Topic: Treaty Settlements

Hineuru and Ngāruahine Treaty settlement bills pass first reading

By Online News Team
  • Waikato/Bay of Plenty
  • North Island: West Coast
Hineuru whenua - Photo / file

The Treaty settlement bills for two iwi, Hineuru and Ngāruahine, have passed their first readings today in an extended sitting in Parliament.

When enacted, the bills will give effect to the deeds of settlement signed between Hineuru and the Crown on 2 April 2015 and Ngāruahine and the Crown on 1 August 2014.

Minister for Treaty of Waitangi Negotiations Christopher Finlayson said, "The government is making great progress towards settling historical Treaty grievances, signing 48 deeds of settlement in the last six years.

Both these settlements include an agreed historical account, Crown apology and commercial and cultural redress.  They are a significant step towards full and final settlement of all historical claims of the two iwi."

The settlement for Hineuru includes financial and commercial redress of $25 million, along with cultural redress that provides recognition of Hineuru’s traditional, historical, cultural and spiritual associations.  This will allow Hineuru and the Crown to protect and enhance the conservation values associated with culturally-significant sites.

“For Hineuru, these claims relate primarily to war and raupatu, the operation of the native land laws and Crown land purchasing that resulted in virtual landlessness.  These breaches by the Crown had a devastating effect on Hineuru and led to the migration of many Hineuru people from their traditional rohe.

“In the late 1860s, Hineuru individuals were among those captured by the Crown and imprisoned on the Chatham Islands, without trial and in harsh conditions,” Finlayson said.

Here's Ripeka Timutimu's report on the signing of Hineuru's Deed of Settlement from April this year:

The settlement for Ngāruahine includes financial and commercial redress of $67.5 million, a right of deferred selection over 10 sites and vesting of four culturally significant sites.  It provides the opportunity for Ngāruahine and other Taranaki iwi representatives to sit on the standing committees of the Taranaki Regional Council and for Ngāruahine to prepare a Kaitiaki Plan in recognition of their relationship with natural resources within their rohe.

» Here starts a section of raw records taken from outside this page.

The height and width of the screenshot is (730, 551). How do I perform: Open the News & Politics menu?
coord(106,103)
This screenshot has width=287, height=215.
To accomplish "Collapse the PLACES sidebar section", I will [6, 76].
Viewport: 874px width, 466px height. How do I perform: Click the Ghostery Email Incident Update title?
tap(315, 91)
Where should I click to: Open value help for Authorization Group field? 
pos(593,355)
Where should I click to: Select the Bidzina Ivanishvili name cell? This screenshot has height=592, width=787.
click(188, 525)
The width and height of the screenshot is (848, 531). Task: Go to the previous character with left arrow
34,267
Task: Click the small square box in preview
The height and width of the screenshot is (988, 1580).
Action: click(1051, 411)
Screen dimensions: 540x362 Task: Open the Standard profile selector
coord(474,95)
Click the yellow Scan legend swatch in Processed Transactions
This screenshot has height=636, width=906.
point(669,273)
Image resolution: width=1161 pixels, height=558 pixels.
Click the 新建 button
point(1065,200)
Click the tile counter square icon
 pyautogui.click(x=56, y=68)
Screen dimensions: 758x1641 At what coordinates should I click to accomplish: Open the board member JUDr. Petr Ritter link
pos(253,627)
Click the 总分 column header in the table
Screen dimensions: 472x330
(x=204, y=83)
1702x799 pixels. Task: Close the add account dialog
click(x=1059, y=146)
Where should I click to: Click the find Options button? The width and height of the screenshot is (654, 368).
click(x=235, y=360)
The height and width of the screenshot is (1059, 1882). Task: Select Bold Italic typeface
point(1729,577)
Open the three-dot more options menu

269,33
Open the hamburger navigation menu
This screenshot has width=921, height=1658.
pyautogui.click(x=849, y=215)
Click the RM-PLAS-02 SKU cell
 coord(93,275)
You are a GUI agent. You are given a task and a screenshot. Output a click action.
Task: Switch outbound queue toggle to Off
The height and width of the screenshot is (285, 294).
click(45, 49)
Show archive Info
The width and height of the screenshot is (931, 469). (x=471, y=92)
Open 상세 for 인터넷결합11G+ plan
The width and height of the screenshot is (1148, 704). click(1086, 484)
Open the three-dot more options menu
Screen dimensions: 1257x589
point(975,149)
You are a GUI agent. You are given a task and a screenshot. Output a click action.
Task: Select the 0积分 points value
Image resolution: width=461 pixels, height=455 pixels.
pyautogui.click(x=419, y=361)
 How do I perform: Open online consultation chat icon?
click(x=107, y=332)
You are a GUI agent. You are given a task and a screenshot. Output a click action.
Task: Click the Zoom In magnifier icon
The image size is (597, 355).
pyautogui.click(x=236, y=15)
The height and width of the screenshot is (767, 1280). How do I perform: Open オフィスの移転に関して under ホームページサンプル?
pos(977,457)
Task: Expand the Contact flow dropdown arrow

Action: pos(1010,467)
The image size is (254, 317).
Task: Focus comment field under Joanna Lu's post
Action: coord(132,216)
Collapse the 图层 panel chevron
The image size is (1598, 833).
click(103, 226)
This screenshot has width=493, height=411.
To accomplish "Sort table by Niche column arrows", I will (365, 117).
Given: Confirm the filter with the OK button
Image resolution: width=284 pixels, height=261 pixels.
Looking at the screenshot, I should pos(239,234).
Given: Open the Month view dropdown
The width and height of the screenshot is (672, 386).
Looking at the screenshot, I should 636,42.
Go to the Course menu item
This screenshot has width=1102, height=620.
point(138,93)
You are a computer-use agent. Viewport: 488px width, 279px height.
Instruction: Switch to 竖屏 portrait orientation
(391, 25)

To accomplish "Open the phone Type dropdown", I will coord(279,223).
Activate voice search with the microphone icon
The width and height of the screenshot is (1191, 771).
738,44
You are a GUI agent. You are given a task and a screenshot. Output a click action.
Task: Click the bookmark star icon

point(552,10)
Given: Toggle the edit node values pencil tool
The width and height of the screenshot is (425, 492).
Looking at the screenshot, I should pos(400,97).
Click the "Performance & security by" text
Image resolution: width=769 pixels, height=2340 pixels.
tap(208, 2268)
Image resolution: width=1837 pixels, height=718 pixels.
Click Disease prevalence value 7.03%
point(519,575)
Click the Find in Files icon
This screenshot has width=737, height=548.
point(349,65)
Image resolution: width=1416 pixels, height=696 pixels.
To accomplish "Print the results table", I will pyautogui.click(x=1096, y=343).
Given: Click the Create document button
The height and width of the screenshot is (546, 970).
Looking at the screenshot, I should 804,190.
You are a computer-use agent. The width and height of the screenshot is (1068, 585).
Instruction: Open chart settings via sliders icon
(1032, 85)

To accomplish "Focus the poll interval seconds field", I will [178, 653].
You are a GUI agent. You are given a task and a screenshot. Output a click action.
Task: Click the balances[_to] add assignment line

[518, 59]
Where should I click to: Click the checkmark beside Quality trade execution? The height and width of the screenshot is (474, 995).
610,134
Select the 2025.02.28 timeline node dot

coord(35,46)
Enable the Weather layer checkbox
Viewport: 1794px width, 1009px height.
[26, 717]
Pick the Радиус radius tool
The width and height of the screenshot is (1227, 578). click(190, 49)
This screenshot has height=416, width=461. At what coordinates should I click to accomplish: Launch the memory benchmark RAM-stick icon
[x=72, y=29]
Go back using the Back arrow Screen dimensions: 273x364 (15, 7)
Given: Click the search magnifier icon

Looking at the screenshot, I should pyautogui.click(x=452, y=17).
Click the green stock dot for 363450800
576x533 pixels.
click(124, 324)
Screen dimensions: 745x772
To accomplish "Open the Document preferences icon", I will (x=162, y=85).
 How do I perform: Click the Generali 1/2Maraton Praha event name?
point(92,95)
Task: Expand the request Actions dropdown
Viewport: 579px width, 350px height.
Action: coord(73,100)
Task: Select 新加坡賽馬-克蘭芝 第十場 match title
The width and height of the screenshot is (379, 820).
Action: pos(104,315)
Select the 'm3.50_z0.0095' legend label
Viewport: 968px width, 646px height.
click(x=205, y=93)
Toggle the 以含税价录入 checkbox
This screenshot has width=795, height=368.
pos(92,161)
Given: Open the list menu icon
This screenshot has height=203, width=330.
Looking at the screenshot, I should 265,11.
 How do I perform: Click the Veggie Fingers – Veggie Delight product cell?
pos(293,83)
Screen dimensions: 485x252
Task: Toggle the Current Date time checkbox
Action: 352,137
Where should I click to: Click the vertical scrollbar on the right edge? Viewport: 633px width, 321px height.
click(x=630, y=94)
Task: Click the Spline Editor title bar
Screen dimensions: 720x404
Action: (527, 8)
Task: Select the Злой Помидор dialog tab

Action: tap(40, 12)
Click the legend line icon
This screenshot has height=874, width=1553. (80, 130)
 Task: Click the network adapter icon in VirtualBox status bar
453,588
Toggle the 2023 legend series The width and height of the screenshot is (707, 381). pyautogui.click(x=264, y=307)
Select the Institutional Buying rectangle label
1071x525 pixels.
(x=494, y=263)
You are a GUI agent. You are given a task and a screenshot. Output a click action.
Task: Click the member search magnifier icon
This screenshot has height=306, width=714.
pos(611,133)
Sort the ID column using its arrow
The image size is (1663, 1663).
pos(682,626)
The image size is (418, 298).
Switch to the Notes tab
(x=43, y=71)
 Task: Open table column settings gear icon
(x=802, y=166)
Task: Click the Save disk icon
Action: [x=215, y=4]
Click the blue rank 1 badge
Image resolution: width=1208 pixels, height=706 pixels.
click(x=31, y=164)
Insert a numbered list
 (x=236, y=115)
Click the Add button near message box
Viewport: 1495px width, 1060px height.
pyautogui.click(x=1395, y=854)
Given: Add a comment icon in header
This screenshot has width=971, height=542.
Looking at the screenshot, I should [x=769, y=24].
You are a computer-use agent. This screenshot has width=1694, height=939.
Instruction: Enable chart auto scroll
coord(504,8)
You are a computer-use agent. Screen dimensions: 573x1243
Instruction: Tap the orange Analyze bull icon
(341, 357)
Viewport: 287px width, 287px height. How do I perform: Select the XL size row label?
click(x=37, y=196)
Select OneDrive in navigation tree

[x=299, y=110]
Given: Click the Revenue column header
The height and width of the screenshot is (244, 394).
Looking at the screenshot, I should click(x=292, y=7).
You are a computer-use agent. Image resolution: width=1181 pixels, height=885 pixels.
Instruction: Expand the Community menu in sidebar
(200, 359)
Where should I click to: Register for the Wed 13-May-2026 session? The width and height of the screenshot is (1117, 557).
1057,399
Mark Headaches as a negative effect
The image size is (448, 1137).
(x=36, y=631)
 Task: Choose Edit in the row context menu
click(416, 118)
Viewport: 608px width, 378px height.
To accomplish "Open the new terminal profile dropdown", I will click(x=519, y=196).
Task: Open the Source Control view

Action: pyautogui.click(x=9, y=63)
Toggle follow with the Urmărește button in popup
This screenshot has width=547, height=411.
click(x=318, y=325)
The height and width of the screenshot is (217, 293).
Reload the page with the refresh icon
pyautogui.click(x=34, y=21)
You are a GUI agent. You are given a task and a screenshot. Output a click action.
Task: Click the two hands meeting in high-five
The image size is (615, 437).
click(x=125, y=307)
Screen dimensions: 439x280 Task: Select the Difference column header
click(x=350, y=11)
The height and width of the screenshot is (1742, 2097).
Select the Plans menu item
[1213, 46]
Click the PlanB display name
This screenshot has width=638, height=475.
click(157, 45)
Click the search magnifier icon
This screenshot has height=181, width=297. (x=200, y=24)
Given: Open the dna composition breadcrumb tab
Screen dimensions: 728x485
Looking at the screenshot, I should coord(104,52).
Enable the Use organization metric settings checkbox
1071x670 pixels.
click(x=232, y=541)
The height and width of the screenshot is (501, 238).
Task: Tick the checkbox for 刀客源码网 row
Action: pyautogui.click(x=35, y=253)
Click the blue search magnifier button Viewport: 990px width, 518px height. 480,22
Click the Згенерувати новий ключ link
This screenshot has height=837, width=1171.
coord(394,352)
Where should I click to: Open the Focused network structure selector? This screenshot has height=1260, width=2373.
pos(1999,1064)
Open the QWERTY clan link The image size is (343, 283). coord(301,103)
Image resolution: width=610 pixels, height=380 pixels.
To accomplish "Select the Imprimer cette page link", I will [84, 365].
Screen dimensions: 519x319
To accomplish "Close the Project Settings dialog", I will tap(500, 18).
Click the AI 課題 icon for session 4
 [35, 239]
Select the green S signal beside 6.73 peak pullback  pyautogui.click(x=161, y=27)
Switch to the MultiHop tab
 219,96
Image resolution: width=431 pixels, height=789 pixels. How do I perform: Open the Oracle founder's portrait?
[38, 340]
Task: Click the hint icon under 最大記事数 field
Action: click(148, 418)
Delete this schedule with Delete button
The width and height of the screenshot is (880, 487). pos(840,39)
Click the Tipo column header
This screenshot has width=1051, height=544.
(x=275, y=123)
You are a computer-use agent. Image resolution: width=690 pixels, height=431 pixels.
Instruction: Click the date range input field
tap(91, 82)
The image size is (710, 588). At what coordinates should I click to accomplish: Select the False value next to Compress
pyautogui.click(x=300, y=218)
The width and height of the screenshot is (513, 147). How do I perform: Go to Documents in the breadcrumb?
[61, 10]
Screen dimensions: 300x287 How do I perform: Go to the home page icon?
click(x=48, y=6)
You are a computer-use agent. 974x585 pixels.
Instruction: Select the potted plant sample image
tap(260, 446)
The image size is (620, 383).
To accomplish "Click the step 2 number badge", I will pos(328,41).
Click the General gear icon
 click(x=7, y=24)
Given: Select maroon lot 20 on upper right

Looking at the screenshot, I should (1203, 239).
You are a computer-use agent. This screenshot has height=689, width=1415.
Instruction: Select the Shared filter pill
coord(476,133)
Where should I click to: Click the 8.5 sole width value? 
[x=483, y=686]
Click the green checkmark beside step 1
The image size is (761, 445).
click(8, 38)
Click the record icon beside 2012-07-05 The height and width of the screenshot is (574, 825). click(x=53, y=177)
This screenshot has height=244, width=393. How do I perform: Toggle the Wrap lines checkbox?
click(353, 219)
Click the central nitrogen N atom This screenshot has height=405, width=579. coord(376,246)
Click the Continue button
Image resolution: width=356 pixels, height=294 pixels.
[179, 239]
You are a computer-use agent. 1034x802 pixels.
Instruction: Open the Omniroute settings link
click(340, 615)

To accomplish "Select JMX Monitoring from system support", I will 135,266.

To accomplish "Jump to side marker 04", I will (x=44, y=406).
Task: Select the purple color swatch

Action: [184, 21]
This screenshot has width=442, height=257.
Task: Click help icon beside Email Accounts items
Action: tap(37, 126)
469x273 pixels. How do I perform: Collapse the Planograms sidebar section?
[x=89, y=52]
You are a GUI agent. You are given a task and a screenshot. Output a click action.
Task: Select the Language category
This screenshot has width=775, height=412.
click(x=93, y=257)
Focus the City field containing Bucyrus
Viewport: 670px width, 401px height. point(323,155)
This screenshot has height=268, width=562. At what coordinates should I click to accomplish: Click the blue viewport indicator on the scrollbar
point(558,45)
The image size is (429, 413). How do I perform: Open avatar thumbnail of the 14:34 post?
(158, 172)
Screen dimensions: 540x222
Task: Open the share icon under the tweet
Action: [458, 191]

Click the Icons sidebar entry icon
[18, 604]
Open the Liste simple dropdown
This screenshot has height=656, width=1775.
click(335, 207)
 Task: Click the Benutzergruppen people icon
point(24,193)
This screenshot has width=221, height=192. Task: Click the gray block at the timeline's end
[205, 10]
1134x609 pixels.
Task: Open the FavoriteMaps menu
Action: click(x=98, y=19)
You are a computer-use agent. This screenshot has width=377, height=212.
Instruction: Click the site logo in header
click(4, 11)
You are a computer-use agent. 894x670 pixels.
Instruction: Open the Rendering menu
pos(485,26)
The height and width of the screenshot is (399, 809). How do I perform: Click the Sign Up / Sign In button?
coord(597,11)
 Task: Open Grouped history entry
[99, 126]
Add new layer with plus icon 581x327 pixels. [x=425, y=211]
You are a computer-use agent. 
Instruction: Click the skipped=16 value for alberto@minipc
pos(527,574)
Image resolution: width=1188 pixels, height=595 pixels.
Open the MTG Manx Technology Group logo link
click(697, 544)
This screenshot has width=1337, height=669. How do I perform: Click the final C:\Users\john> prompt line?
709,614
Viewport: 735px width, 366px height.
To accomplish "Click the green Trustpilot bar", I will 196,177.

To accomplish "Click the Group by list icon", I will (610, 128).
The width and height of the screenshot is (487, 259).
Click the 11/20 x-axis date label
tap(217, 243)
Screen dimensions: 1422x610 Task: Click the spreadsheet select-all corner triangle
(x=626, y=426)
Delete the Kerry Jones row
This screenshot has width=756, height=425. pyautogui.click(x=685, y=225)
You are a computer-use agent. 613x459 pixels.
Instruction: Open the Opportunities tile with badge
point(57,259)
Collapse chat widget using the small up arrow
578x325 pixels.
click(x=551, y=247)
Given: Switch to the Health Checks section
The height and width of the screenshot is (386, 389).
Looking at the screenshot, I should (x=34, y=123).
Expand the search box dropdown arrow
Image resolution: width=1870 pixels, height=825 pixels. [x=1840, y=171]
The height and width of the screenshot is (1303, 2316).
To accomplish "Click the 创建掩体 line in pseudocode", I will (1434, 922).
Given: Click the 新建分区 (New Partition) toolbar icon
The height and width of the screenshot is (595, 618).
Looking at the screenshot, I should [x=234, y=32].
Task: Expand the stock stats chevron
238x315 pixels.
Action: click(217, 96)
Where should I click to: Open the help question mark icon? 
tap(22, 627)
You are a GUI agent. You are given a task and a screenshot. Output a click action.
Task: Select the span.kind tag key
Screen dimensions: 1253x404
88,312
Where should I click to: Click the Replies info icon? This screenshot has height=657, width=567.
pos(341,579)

“For Ngāruahine, Treaty breaches include Crown land purchasing that led to war in Taranaki, the devastation of Ngāruahine settlements by Crown forces, the unjust confiscation of every acre of the Ngāruahine rohe in 1865 and the loss of control over those few lands that were returned.

“Ngāruahine people were among those who were arrested, transported to the South Island and imprisoned in harsh conditions for long periods without trial.  They were also among those who were displaced from Parihaka when the settlement was invaded by Crown troops in 1881,” Finlayson said.

Here's Wepiha Te Kanawa's report on the signing of Ngāruahine's Deed of Settlement from March this year:

“While the Crown can never fully compensate for the wrongs of the past, these settlements will enable Hineuru and Ngāruahine to focus on developing a strong cultural and economic future,” Finlayson said.

The first readings of the Hineuru Claims Settlement Bill and the Ngāruahine Claims Settlement Bill were completed on a voice vote and the bills were sent to the Māori Affairs Committee for consideration.